Output the lines of the entries below as a JSON list of strings, one string per line, leaving out blank lines.

## DATA TO PROCESS:
— Begin —
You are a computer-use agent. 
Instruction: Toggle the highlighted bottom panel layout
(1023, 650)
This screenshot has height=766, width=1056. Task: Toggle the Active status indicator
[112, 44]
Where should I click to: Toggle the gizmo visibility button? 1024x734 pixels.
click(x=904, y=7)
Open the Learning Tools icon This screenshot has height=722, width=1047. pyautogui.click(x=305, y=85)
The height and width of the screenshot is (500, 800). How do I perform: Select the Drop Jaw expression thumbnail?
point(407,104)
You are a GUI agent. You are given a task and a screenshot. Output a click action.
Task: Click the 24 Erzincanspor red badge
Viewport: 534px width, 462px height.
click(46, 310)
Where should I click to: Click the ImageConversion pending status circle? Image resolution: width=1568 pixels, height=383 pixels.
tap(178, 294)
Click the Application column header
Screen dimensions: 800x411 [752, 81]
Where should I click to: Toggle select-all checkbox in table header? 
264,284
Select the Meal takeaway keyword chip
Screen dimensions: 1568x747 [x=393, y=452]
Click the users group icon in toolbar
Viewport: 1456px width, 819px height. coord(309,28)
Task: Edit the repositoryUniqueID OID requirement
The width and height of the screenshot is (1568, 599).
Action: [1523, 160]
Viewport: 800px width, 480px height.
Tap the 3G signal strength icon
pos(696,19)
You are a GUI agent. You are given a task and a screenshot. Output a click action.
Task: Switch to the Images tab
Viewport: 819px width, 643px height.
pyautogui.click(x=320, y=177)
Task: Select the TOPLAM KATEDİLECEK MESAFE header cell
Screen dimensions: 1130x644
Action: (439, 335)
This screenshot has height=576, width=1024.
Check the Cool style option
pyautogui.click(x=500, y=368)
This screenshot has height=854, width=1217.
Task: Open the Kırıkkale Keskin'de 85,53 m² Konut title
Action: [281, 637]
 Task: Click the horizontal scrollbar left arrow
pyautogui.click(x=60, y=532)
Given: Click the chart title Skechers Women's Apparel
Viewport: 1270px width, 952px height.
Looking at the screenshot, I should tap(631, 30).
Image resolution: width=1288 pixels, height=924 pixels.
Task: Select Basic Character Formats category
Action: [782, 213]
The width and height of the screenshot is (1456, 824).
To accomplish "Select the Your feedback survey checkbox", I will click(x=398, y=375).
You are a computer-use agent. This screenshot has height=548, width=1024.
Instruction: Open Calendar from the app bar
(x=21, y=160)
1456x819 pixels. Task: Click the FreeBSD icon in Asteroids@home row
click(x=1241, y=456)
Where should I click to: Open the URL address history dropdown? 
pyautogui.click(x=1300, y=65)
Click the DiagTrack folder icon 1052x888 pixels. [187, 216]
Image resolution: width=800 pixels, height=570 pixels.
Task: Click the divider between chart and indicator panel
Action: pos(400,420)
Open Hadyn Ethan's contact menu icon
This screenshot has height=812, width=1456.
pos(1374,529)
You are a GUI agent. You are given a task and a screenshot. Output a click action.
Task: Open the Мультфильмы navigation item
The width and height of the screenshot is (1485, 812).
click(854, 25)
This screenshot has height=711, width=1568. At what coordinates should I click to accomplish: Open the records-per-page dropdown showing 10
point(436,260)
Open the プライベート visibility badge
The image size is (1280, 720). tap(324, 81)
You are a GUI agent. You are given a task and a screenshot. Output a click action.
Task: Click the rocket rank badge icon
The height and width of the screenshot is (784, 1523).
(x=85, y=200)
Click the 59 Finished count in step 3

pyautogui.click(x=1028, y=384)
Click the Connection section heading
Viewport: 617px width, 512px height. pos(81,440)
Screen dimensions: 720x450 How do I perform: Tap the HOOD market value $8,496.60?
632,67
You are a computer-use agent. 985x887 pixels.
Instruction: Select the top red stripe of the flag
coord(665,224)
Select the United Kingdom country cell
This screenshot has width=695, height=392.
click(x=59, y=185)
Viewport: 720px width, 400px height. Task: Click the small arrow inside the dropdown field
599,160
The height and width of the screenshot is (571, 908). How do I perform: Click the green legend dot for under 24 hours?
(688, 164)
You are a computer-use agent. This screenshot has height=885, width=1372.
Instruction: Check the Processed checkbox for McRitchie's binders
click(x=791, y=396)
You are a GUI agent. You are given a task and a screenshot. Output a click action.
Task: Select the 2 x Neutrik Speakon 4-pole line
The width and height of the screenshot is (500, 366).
— End —
## OUTPUT FOR THIS EXERCISE:
[
  "You are a computer-use agent. ",
  "Instruction: Toggle the highlighted bottom panel layout",
  "(1023, 650)",
  "This screenshot has height=766, width=1056. Task: Toggle the Active status indicator",
  "[112, 44]",
  "Where should I click to: Toggle the gizmo visibility button? 1024x734 pixels.",
  "click(x=904, y=7)",
  "Open the Learning Tools icon This screenshot has height=722, width=1047. pyautogui.click(x=305, y=85)",
  "The height and width of the screenshot is (500, 800). How do I perform: Select the Drop Jaw expression thumbnail?",
  "point(407,104)",
  "You are a GUI agent. You are given a task and a screenshot. Output a click action.",
  "Task: Click the 24 Erzincanspor red badge",
  "Viewport: 534px width, 462px height.",
  "click(46, 310)",
  "Where should I click to: Click the ImageConversion pending status circle? Image resolution: width=1568 pixels, height=383 pixels.",
  "tap(178, 294)",
  "Click the Application column header",
  "Screen dimensions: 800x411 [752, 81]",
  "Where should I click to: Toggle select-all checkbox in table header? ",
  "264,284",
  "Select the Meal takeaway keyword chip",
  "Screen dimensions: 1568x747 [x=393, y=452]",
  "Click the users group icon in toolbar",
  "Viewport: 1456px width, 819px height. coord(309,28)",
  "Task: Edit the repositoryUniqueID OID requirement",
  "The width and height of the screenshot is (1568, 599).",
  "Action: [1523, 160]",
  "Viewport: 800px width, 480px height.",
  "Tap the 3G signal strength icon",
  "pos(696,19)",
  "You are a GUI agent. You are given a task and a screenshot. Output a click action.",
  "Task: Switch to the Images tab",
  "Viewport: 819px width, 643px height.",
  "pyautogui.click(x=320, y=177)",
  "Task: Select the TOPLAM KATEDİLECEK MESAFE header cell",
  "Screen dimensions: 1130x644",
  "Action: (439, 335)",
  "This screenshot has height=576, width=1024.",
  "Check the Cool style option",
  "pyautogui.click(x=500, y=368)",
  "This screenshot has height=854, width=1217.",
  "Task: Open the Kırıkkale Keskin'de 85,53 m² Konut title",
  "Action: [281, 637]",
  " Task: Click the horizontal scrollbar left arrow",
  "pyautogui.click(x=60, y=532)",
  "Given: Click the chart title Skechers Women's Apparel",
  "Viewport: 1270px width, 952px height.",
  "Looking at the screenshot, I should tap(631, 30).",
  "Image resolution: width=1288 pixels, height=924 pixels.",
  "Task: Select Basic Character Formats category",
  "Action: [782, 213]",
  "The width and height of the screenshot is (1456, 824).",
  "To accomplish \"Select the Your feedback survey checkbox\", I will click(x=398, y=375).",
  "You are a computer-use agent. This screenshot has height=548, width=1024.",
  "Instruction: Open Calendar from the app bar",
  "(x=21, y=160)",
  "1456x819 pixels. Task: Click the FreeBSD icon in Asteroids@home row",
  "click(x=1241, y=456)",
  "Where should I click to: Open the URL address history dropdown? ",
  "pyautogui.click(x=1300, y=65)",
  "Click the DiagTrack folder icon 1052x888 pixels. [187, 216]",
  "Image resolution: width=800 pixels, height=570 pixels.",
  "Task: Click the divider between chart and indicator panel",
  "Action: pos(400,420)",
  "Open Hadyn Ethan's contact menu icon",
  "This screenshot has height=812, width=1456.",
  "pos(1374,529)",
  "You are a GUI agent. You are given a task and a screenshot. Output a click action.",
  "Task: Open the Мультфильмы navigation item",
  "The width and height of the screenshot is (1485, 812).",
  "click(854, 25)",
  "This screenshot has height=711, width=1568. At what coordinates should I click to accomplish: Open the records-per-page dropdown showing 10",
  "point(436,260)",
  "Open the プライベート visibility badge",
  "The image size is (1280, 720). tap(324, 81)",
  "You are a GUI agent. You are given a task and a screenshot. Output a click action.",
  "Task: Click the rocket rank badge icon",
  "The height and width of the screenshot is (784, 1523).",
  "(x=85, y=200)",
  "Click the 59 Finished count in step 3",
  "pyautogui.click(x=1028, y=384)",
  "Click the Connection section heading",
  "Viewport: 617px width, 512px height. pos(81,440)",
  "Screen dimensions: 720x450 How do I perform: Tap the HOOD market value $8,496.60?",
  "632,67",
  "You are a computer-use agent. 985x887 pixels.",
  "Instruction: Select the top red stripe of the flag",
  "coord(665,224)",
  "Select the United Kingdom country cell",
  "This screenshot has width=695, height=392.",
  "click(x=59, y=185)",
  "Viewport: 720px width, 400px height. Task: Click the small arrow inside the dropdown field",
  "599,160",
  "The height and width of the screenshot is (571, 908). How do I perform: Click the green legend dot for under 24 hours?",
  "(688, 164)",
  "You are a computer-use agent. This screenshot has height=885, width=1372.",
  "Instruction: Check the Processed checkbox for McRitchie's binders",
  "click(x=791, y=396)",
  "You are a GUI agent. You are given a task and a screenshot. Output a click action.",
  "Task: Select the 2 x Neutrik Speakon 4-pole line",
  "The width and height of the screenshot is (500, 366)."
]